#### WHAT THE TASK ASKS
Some entries follow. Reproduce exactly the lines starting at the one with "Task: Select guest Noschese, Simone (1708)" and stopping after the one with "Click the package box icon in prompt".
╭─ PROVIDED DATA
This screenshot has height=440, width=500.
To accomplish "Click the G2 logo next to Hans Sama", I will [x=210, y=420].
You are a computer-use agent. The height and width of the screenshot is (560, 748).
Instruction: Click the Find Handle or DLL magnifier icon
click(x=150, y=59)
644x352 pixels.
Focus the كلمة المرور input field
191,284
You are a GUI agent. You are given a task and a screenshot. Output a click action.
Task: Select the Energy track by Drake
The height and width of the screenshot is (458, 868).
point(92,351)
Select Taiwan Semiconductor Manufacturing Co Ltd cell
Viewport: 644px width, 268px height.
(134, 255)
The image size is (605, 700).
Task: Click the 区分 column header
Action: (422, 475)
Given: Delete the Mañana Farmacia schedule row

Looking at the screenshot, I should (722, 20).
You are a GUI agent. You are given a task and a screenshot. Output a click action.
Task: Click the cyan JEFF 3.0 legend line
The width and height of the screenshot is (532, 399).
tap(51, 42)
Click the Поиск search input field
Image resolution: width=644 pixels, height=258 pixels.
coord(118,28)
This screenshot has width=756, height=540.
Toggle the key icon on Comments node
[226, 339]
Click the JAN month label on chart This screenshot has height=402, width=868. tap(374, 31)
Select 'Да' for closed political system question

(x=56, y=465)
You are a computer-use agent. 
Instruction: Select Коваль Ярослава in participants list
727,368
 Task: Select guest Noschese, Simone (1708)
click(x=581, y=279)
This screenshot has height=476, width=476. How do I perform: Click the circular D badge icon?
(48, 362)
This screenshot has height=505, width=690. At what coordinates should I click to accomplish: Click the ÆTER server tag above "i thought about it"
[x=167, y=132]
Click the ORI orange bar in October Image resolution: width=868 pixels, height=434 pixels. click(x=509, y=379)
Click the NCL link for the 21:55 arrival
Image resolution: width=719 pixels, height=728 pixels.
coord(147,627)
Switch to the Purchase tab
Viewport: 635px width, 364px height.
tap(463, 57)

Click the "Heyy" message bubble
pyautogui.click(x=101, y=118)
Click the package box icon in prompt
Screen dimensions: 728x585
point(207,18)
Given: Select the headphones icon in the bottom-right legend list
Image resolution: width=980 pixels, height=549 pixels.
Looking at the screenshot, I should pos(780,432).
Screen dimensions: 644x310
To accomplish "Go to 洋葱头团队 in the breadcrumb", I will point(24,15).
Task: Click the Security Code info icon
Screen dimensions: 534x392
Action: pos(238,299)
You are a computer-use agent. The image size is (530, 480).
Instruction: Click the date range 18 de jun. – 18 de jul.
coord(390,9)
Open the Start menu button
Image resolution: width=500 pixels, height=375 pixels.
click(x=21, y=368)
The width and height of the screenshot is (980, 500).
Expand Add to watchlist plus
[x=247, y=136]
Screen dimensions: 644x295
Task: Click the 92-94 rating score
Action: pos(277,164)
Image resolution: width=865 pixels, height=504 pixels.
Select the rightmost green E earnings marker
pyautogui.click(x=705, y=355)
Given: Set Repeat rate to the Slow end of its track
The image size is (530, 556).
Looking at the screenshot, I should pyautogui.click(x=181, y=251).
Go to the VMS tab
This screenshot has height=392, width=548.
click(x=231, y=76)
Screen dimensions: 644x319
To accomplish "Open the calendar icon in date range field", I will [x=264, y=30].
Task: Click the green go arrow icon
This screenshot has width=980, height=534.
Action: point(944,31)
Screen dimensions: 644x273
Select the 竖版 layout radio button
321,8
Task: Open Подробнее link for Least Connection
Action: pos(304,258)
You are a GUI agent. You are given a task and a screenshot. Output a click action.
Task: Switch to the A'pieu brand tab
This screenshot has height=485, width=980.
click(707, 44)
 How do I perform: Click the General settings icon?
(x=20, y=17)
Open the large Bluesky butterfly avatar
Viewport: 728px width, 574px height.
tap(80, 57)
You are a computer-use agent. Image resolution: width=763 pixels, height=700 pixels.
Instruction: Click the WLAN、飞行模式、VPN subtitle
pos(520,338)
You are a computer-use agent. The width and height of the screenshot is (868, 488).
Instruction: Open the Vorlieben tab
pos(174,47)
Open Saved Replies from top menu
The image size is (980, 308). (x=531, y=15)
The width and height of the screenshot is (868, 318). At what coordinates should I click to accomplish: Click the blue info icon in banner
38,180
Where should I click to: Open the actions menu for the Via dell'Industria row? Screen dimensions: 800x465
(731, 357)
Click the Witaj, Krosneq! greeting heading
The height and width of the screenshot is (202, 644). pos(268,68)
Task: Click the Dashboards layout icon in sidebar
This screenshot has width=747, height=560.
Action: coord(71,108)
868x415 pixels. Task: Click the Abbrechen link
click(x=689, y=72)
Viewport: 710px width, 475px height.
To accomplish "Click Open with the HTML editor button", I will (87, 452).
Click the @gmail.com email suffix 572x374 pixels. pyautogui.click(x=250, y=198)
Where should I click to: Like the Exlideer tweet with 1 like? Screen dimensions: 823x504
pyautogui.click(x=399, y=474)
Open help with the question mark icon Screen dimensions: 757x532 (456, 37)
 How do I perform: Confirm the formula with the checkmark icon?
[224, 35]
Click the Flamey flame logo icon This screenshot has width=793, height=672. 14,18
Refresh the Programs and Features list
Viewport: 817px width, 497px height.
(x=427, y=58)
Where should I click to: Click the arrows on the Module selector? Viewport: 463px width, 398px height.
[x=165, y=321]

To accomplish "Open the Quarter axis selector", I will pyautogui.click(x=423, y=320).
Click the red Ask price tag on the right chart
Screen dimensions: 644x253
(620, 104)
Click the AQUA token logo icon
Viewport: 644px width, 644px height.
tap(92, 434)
╰─
#### SOLUTION FOR THIS TASK
 Task: Select guest Noschese, Simone (1708)
click(x=581, y=279)
This screenshot has height=476, width=476. How do I perform: Click the circular D badge icon?
(48, 362)
This screenshot has height=505, width=690. At what coordinates should I click to accomplish: Click the ÆTER server tag above "i thought about it"
[x=167, y=132]
Click the ORI orange bar in October Image resolution: width=868 pixels, height=434 pixels. click(x=509, y=379)
Click the NCL link for the 21:55 arrival
Image resolution: width=719 pixels, height=728 pixels.
coord(147,627)
Switch to the Purchase tab
Viewport: 635px width, 364px height.
tap(463, 57)

Click the "Heyy" message bubble
pyautogui.click(x=101, y=118)
Click the package box icon in prompt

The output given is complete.